> **Lines of data**
## BEGIN

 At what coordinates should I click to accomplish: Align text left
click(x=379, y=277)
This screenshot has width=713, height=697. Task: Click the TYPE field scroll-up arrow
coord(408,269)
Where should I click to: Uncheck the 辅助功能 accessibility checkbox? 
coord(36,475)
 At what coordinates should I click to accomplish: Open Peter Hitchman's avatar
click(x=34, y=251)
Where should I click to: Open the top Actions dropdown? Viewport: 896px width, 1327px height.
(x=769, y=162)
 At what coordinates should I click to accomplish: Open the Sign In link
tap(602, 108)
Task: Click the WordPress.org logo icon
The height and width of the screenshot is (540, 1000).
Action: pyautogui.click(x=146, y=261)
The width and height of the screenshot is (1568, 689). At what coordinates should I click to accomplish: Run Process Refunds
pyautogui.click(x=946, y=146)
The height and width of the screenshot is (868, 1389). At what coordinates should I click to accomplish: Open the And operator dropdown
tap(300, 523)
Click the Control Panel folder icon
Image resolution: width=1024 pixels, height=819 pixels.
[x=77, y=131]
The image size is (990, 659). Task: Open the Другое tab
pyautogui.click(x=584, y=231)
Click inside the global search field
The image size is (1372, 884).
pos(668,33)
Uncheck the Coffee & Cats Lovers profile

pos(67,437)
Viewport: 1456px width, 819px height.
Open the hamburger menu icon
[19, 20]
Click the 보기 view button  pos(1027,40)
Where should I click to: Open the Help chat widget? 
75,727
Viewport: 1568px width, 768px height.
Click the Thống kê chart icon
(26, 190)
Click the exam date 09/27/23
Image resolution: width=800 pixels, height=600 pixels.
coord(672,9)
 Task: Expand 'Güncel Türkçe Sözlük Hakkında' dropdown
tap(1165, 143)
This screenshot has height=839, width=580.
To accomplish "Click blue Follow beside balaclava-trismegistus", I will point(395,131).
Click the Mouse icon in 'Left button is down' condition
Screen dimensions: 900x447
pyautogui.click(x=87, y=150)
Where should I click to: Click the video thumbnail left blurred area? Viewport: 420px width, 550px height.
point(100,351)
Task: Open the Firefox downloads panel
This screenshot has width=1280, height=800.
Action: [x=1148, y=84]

## END

> **TASK STATEMENT**
Copy the records above line for line, with no changes.

> **FULL RESPONSE**
 At what coordinates should I click to accomplish: Align text left
click(x=379, y=277)
This screenshot has width=713, height=697. Task: Click the TYPE field scroll-up arrow
coord(408,269)
Where should I click to: Uncheck the 辅助功能 accessibility checkbox? 
coord(36,475)
 At what coordinates should I click to accomplish: Open Peter Hitchman's avatar
click(x=34, y=251)
Where should I click to: Open the top Actions dropdown? Viewport: 896px width, 1327px height.
(x=769, y=162)
 At what coordinates should I click to accomplish: Open the Sign In link
tap(602, 108)
Task: Click the WordPress.org logo icon
The height and width of the screenshot is (540, 1000).
Action: pyautogui.click(x=146, y=261)
The width and height of the screenshot is (1568, 689). At what coordinates should I click to accomplish: Run Process Refunds
pyautogui.click(x=946, y=146)
The height and width of the screenshot is (868, 1389). At what coordinates should I click to accomplish: Open the And operator dropdown
tap(300, 523)
Click the Control Panel folder icon
Image resolution: width=1024 pixels, height=819 pixels.
[x=77, y=131]
The image size is (990, 659). Task: Open the Другое tab
pyautogui.click(x=584, y=231)
Click inside the global search field
The image size is (1372, 884).
pos(668,33)
Uncheck the Coffee & Cats Lovers profile

pos(67,437)
Viewport: 1456px width, 819px height.
Open the hamburger menu icon
[19, 20]
Click the 보기 view button  pos(1027,40)
Where should I click to: Open the Help chat widget? 
75,727
Viewport: 1568px width, 768px height.
Click the Thống kê chart icon
(26, 190)
Click the exam date 09/27/23
Image resolution: width=800 pixels, height=600 pixels.
coord(672,9)
 Task: Expand 'Güncel Türkçe Sözlük Hakkında' dropdown
tap(1165, 143)
This screenshot has height=839, width=580.
To accomplish "Click blue Follow beside balaclava-trismegistus", I will point(395,131).
Click the Mouse icon in 'Left button is down' condition
Screen dimensions: 900x447
pyautogui.click(x=87, y=150)
Where should I click to: Click the video thumbnail left blurred area? Viewport: 420px width, 550px height.
point(100,351)
Task: Open the Firefox downloads panel
This screenshot has width=1280, height=800.
Action: [x=1148, y=84]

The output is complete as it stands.